Obezitenin değerlendirilmesinde kullanılan vücut adiposite indeksi (VuAI) ağırlık ölçümü gerektirmeden sadece kalça çevresi (cm) ve boy (m) parametleri kullanarak hesaplanmaktadır. VuAI, Bergman R., Stefanovski D. Ve ark. tarafından direk vücut yağ yüzdesini VKİ’ye göre daha isabetli değerlendirebilecek ve klinik kullanımı kolay bir indeks olarak tanımlamışlardır. Çalışmamızda VuAI’nin metabolik risk göstergelerinden SKB, DKB, HOMA-IR, açlık insülin, TG, ürik asit ve Hs-CRP ile her iki cinsiyette de anlamlı korelasyon gösterdi fakat VKİ ile karşılaştırıldığında kardiyometebolik riskin belirlenmesinde herhangi bir üstünlüğü olmadığı gözlendi.

————————

§ **Görev tanımı**
Vücut adiposite indeksini konu alan yukarıdaki metni, son cümlesinin ardından devam edecek biçimde sürdürünüz.

————————

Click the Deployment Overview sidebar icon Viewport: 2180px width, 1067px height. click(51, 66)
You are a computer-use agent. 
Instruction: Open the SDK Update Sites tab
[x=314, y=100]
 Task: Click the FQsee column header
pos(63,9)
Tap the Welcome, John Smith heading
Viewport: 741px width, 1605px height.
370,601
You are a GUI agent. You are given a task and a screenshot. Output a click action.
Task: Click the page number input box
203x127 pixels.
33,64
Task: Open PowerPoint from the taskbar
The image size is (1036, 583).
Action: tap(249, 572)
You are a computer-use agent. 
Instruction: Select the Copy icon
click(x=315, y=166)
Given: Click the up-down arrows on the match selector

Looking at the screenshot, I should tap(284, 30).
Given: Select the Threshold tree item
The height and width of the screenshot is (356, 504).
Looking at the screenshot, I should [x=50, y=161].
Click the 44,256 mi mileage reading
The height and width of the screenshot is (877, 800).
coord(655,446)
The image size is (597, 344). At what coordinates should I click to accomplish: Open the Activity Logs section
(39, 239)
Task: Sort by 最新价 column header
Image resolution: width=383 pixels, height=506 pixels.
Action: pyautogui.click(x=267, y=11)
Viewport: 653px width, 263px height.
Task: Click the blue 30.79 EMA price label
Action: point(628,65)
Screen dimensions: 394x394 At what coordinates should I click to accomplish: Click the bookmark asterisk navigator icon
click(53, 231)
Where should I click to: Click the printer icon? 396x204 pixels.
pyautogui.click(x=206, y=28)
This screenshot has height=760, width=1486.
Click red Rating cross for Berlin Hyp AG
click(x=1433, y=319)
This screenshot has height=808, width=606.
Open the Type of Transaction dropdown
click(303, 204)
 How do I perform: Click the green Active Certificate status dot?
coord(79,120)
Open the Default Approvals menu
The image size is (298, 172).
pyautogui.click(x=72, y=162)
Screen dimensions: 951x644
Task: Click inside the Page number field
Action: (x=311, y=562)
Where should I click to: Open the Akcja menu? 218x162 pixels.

————————

§ **Nihai yanıt**
Çalışmamızda konvansiyonel ölçümlerden bel kalça oranının (BKO), kardiyometabolik risk göstergelerinden SKB, DKB, AKŞ, TG, Hs-CRP ve PAI ile ilintili olduğu görüldü. INTERHEART çalışmasında kardiyovasküler riskin belirlenmesinde BKO’nun VKİ’den daha iyi bir belirteç olabileceği bildirilmiştir (97). BKO’nun yağ doku dağılımının, metabolik riskin ve kardiyovasküler riskin prediktif değerlendirilmesinde VKİ’ye göre biraz daha maharetli olarak tanımlanmıştır (90, 98). Bunun aksine DETECT çalışmasında VKİ’nin prediktif değerinin hipertansiyon için en iyi ve diğer kardiyovasküler risk faktörlerinin değerlendirilmesinde ise BKO’ya yakın düzeylerde olduğu bildirilmiştir (99). Bizim çalışmamızdaki sonuçlarda DETECT çalışmasındaki verileri destekler niteliktedir.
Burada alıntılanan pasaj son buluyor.